## Given problem
Repeat the data below word for word, keeping every line in its original order.

## Data lines

......

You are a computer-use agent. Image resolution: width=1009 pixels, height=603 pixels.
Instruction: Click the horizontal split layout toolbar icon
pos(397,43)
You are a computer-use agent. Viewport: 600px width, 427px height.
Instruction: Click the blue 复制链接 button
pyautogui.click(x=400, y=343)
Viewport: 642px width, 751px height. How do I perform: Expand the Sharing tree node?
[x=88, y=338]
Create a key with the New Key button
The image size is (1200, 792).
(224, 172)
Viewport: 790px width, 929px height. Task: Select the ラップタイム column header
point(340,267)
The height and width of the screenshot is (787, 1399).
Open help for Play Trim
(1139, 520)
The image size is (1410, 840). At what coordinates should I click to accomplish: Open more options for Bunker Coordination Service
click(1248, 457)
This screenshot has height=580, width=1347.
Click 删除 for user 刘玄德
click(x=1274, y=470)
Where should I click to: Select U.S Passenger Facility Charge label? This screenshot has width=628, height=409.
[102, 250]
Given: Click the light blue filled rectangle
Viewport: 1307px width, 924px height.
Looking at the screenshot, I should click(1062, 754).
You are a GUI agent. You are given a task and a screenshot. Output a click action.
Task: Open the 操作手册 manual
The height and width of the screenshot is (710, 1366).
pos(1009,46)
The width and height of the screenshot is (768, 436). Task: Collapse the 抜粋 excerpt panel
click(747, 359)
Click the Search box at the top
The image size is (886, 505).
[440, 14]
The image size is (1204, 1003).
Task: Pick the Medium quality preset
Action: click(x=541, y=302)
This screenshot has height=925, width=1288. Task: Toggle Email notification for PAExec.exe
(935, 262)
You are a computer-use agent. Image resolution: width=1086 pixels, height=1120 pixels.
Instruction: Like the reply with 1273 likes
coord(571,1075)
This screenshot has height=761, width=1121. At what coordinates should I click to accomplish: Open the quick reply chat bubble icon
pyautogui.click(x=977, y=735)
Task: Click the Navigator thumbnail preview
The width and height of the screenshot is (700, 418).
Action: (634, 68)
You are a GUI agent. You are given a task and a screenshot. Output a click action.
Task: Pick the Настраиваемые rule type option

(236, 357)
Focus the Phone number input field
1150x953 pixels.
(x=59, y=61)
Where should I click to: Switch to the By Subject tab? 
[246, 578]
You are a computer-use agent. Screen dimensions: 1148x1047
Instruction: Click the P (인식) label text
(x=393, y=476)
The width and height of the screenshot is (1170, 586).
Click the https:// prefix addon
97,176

......

## Solution below
You are a computer-use agent. Image resolution: width=1009 pixels, height=603 pixels.
Instruction: Click the horizontal split layout toolbar icon
pos(397,43)
You are a computer-use agent. Viewport: 600px width, 427px height.
Instruction: Click the blue 复制链接 button
pyautogui.click(x=400, y=343)
Viewport: 642px width, 751px height. How do I perform: Expand the Sharing tree node?
[x=88, y=338]
Create a key with the New Key button
The image size is (1200, 792).
(224, 172)
Viewport: 790px width, 929px height. Task: Select the ラップタイム column header
point(340,267)
The height and width of the screenshot is (787, 1399).
Open help for Play Trim
(1139, 520)
The image size is (1410, 840). At what coordinates should I click to accomplish: Open more options for Bunker Coordination Service
click(1248, 457)
This screenshot has height=580, width=1347.
Click 删除 for user 刘玄德
click(x=1274, y=470)
Where should I click to: Select U.S Passenger Facility Charge label? This screenshot has width=628, height=409.
[102, 250]
Given: Click the light blue filled rectangle
Viewport: 1307px width, 924px height.
Looking at the screenshot, I should click(1062, 754).
You are a GUI agent. You are given a task and a screenshot. Output a click action.
Task: Open the 操作手册 manual
The height and width of the screenshot is (710, 1366).
pos(1009,46)
The width and height of the screenshot is (768, 436). Task: Collapse the 抜粋 excerpt panel
click(747, 359)
Click the Search box at the top
The image size is (886, 505).
[440, 14]
The image size is (1204, 1003).
Task: Pick the Medium quality preset
Action: click(x=541, y=302)
This screenshot has height=925, width=1288. Task: Toggle Email notification for PAExec.exe
(935, 262)
You are a computer-use agent. Image resolution: width=1086 pixels, height=1120 pixels.
Instruction: Like the reply with 1273 likes
coord(571,1075)
This screenshot has height=761, width=1121. At what coordinates should I click to accomplish: Open the quick reply chat bubble icon
pyautogui.click(x=977, y=735)
Task: Click the Navigator thumbnail preview
The width and height of the screenshot is (700, 418).
Action: (634, 68)
You are a GUI agent. You are given a task and a screenshot. Output a click action.
Task: Pick the Настраиваемые rule type option

(236, 357)
Focus the Phone number input field
1150x953 pixels.
(x=59, y=61)
Where should I click to: Switch to the By Subject tab? 
[246, 578]
You are a computer-use agent. Screen dimensions: 1148x1047
Instruction: Click the P (인식) label text
(x=393, y=476)
The width and height of the screenshot is (1170, 586).
Click the https:// prefix addon
97,176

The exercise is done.